● **Exercise brief**:
Reproduce, word for word, the stretch of the material below from the line containing "What do you see at coordinates (329, 114)" through the line containing "This screenshot has height=1080, width=1920. In", including both of those lines.

● **Entries**:
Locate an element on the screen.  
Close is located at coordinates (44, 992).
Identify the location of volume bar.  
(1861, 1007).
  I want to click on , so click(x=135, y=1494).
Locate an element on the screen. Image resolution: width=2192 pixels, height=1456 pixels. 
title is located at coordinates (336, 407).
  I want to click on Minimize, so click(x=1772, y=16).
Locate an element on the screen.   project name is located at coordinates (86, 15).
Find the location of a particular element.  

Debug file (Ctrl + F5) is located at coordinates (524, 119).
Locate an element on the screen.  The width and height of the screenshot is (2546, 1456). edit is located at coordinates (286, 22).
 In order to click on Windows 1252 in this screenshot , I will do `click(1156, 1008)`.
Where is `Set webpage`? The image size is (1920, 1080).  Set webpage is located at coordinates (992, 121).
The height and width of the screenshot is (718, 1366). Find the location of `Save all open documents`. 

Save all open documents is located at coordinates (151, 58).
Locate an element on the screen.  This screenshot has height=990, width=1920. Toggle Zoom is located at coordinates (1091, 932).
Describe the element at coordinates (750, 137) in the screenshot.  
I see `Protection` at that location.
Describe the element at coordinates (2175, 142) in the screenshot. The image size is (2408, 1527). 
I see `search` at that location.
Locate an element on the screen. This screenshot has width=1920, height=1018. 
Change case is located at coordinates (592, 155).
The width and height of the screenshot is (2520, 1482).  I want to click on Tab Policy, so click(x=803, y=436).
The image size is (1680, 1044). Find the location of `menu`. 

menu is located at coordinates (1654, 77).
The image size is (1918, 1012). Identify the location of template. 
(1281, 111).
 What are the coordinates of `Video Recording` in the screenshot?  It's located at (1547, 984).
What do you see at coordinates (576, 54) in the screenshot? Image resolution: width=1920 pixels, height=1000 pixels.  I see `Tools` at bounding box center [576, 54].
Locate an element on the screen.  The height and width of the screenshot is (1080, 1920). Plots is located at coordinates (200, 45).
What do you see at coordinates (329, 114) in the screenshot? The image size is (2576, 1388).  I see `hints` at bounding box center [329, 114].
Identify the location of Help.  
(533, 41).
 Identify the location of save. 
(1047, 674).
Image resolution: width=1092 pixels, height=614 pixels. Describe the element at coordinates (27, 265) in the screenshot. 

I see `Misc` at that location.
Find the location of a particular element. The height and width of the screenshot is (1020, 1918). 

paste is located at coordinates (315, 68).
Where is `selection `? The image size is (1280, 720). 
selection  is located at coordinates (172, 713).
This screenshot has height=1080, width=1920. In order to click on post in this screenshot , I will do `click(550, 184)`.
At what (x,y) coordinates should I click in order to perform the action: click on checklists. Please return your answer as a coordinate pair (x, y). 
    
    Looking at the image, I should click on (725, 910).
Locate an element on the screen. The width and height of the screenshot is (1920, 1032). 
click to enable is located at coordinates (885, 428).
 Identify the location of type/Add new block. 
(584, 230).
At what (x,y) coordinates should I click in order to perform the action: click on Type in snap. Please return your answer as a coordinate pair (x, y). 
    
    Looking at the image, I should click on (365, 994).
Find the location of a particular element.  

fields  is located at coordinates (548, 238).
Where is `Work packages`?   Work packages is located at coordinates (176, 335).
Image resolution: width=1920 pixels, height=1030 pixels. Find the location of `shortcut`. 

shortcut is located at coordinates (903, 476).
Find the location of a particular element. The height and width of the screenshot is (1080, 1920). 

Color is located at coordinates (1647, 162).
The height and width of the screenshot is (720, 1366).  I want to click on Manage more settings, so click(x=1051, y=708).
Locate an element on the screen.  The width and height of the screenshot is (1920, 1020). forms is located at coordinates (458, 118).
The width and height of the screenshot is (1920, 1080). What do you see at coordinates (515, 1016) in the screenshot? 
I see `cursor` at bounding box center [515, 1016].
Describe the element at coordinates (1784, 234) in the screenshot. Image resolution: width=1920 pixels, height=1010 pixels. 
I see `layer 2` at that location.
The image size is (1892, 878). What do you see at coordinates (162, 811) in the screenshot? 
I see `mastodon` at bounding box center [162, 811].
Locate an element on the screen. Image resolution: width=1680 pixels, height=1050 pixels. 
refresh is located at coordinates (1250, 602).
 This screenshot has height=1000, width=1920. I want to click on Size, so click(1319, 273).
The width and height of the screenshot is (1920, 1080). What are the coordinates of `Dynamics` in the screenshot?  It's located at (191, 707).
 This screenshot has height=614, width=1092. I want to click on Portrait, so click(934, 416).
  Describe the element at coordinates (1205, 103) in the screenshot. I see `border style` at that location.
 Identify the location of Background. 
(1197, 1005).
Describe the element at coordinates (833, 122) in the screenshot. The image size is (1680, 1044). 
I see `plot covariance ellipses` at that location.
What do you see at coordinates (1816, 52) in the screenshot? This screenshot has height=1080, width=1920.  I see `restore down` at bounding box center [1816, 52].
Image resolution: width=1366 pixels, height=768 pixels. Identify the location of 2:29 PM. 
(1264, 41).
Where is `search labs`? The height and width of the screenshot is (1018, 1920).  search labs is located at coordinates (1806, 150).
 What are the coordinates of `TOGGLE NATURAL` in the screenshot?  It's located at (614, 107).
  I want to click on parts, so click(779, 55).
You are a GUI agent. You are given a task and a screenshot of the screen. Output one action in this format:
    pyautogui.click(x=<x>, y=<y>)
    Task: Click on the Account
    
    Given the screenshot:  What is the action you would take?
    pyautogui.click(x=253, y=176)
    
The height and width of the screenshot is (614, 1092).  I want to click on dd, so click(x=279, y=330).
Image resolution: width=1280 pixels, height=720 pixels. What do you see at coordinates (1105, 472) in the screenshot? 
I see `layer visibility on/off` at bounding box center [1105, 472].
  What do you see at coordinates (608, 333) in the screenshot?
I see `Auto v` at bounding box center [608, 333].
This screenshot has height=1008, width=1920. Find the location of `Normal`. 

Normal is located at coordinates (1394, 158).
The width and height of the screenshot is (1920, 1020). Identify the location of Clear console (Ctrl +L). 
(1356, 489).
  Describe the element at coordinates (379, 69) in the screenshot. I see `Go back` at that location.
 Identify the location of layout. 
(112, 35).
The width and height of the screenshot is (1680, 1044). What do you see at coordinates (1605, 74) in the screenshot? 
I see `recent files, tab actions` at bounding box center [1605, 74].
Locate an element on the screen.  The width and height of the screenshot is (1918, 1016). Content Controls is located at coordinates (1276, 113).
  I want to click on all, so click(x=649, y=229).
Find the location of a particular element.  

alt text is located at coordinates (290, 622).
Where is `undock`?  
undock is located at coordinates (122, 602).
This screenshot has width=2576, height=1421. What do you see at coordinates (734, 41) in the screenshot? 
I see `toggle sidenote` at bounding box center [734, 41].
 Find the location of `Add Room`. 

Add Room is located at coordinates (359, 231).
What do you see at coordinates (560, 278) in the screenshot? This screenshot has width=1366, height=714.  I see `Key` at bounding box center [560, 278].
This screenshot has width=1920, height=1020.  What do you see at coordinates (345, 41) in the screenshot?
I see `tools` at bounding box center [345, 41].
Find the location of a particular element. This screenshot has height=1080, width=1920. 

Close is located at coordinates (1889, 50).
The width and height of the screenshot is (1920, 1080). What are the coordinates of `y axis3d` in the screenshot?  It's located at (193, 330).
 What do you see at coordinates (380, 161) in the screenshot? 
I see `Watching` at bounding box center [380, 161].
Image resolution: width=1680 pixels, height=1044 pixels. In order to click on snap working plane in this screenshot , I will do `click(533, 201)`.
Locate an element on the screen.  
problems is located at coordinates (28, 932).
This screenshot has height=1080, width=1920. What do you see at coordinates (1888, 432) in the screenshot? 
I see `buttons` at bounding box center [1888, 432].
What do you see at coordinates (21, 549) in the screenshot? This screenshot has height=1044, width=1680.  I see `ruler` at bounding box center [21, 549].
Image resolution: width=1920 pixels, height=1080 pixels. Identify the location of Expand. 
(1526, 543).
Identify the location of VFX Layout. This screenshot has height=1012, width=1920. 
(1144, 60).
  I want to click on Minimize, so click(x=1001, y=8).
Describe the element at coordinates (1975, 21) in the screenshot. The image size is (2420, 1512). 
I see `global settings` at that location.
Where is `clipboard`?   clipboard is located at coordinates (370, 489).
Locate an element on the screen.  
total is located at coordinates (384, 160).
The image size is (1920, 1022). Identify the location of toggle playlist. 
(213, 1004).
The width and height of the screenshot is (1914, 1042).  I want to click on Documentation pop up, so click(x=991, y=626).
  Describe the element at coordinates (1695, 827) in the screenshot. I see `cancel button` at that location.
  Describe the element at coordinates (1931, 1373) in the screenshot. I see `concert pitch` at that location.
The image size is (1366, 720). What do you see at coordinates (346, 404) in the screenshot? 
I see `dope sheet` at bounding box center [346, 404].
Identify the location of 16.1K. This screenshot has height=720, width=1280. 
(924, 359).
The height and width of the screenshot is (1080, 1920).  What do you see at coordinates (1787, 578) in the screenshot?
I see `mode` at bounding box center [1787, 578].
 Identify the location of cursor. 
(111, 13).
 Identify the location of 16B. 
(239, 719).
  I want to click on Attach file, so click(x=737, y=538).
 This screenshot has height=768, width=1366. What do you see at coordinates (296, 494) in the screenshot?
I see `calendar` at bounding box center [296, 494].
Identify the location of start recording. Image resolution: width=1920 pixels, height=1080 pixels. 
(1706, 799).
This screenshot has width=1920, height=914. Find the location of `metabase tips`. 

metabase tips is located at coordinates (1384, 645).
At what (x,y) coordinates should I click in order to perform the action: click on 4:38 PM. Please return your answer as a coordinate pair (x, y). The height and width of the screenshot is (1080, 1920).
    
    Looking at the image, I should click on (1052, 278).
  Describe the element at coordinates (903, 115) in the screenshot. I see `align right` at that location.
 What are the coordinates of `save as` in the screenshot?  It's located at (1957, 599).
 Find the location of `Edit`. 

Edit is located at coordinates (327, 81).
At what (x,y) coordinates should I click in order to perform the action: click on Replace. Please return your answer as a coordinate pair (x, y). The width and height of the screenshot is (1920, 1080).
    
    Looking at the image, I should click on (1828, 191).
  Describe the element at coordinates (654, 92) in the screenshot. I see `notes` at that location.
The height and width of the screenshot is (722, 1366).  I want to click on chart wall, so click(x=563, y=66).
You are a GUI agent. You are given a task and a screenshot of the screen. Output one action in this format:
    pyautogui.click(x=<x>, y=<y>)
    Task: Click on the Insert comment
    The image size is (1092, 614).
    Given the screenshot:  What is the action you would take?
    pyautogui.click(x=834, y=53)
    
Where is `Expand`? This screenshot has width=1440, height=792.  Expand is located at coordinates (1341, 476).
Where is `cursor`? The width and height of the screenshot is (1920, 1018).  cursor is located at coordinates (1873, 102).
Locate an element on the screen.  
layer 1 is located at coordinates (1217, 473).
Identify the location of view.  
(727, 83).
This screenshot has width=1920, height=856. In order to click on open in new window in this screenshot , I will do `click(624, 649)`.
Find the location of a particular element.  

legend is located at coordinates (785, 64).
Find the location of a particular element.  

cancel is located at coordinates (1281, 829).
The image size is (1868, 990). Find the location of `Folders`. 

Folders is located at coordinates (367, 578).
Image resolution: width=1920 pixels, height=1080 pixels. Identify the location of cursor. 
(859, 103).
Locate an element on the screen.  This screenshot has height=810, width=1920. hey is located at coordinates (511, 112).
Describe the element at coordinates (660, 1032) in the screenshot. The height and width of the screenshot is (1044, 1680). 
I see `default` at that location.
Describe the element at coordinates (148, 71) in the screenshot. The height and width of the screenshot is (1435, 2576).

● **Exercise answer**:
What do you see at coordinates (329, 114) in the screenshot? The image size is (2576, 1388).  I see `hints` at bounding box center [329, 114].
Identify the location of Help.  
(533, 41).
 Identify the location of save. 
(1047, 674).
Image resolution: width=1092 pixels, height=614 pixels. Describe the element at coordinates (27, 265) in the screenshot. 

I see `Misc` at that location.
Find the location of a particular element. The height and width of the screenshot is (1020, 1918). 

paste is located at coordinates (315, 68).
Where is `selection `? The image size is (1280, 720). 
selection  is located at coordinates (172, 713).
This screenshot has height=1080, width=1920. In order to click on post in this screenshot , I will do `click(550, 184)`.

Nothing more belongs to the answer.